From the records that follow, copy every line that contains the word "agent".

___ Given entries ___

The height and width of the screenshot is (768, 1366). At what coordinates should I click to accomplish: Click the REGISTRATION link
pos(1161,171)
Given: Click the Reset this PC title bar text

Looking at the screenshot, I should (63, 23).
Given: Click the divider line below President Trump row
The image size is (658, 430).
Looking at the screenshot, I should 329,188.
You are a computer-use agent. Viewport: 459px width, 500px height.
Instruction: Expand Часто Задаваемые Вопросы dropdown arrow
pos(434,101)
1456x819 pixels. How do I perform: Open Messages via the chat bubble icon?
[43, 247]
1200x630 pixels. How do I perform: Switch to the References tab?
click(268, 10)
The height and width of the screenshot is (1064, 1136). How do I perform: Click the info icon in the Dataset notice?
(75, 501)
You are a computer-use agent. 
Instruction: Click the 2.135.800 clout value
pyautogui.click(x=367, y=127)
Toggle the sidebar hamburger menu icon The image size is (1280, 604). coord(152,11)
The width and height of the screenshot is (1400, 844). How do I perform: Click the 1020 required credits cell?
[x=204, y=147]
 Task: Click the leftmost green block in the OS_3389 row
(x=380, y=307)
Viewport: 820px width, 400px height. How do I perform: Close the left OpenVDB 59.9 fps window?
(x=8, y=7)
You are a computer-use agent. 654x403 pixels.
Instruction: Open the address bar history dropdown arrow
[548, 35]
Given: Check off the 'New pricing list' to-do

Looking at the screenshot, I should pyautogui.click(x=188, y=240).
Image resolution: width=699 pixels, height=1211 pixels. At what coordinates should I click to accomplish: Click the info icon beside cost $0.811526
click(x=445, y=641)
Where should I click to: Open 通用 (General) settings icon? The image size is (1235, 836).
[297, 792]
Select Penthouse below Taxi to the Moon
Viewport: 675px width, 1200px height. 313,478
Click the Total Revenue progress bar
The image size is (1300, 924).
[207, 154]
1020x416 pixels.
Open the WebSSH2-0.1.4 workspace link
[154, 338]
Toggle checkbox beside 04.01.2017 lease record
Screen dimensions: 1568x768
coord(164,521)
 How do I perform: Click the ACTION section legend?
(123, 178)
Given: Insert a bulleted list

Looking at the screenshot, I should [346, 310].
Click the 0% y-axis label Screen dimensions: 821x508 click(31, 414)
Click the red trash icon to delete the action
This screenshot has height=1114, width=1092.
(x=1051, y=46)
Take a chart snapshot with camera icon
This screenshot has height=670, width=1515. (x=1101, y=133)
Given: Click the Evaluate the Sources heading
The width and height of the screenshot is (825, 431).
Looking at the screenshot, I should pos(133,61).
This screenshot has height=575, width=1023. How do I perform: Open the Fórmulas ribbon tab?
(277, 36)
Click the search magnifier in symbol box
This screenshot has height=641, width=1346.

___

Response to this task
You are a computer-use agent. Viewport: 459px width, 500px height.
You are a computer-use agent. 
You are a computer-use agent. 654x403 pixels.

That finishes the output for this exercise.